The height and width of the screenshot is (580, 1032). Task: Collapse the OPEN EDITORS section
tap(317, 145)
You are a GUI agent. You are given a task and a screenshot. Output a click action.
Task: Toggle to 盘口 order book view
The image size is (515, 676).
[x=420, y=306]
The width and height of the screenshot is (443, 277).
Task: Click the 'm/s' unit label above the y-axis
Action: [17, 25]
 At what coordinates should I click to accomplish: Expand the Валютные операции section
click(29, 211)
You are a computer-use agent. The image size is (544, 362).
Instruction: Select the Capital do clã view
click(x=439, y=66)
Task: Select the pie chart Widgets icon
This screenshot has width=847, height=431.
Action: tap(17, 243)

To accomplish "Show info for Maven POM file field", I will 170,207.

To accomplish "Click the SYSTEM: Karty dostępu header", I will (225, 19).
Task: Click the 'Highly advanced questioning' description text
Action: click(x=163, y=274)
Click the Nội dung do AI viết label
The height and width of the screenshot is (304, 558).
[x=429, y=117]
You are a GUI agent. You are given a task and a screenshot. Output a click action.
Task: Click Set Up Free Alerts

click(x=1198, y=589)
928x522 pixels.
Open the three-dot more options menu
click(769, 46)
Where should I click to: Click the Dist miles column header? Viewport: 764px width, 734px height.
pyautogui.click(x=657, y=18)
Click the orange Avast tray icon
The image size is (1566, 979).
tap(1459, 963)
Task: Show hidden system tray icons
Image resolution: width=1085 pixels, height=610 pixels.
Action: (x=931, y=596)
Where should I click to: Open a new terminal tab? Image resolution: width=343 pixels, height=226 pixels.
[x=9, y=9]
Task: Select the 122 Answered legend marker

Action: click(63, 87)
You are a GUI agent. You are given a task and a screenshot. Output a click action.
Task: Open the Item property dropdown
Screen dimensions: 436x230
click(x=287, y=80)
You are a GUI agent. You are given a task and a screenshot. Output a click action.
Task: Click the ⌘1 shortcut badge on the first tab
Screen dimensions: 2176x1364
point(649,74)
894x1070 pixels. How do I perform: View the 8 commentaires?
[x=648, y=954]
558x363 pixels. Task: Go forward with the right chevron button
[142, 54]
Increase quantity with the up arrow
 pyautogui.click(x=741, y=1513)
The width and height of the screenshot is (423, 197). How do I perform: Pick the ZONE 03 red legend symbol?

# # # # #

→ The problem: In the listing, swap "terminal" for "browser" in everything from the line containing "928x522 pixels." down to the line containing "click(x=287, y=80)". Give back only those lines, with nothing else altered.

→ The answer:
928x522 pixels.
Open the three-dot more options menu
click(769, 46)
Where should I click to: Click the Dist miles column header? Viewport: 764px width, 734px height.
pyautogui.click(x=657, y=18)
Click the orange Avast tray icon
The image size is (1566, 979).
tap(1459, 963)
Task: Show hidden system tray icons
Image resolution: width=1085 pixels, height=610 pixels.
Action: (x=931, y=596)
Where should I click to: Open a new browser tab? Image resolution: width=343 pixels, height=226 pixels.
[x=9, y=9]
Task: Select the 122 Answered legend marker

Action: click(63, 87)
You are a GUI agent. You are given a task and a screenshot. Output a click action.
Task: Open the Item property dropdown
Screen dimensions: 436x230
click(x=287, y=80)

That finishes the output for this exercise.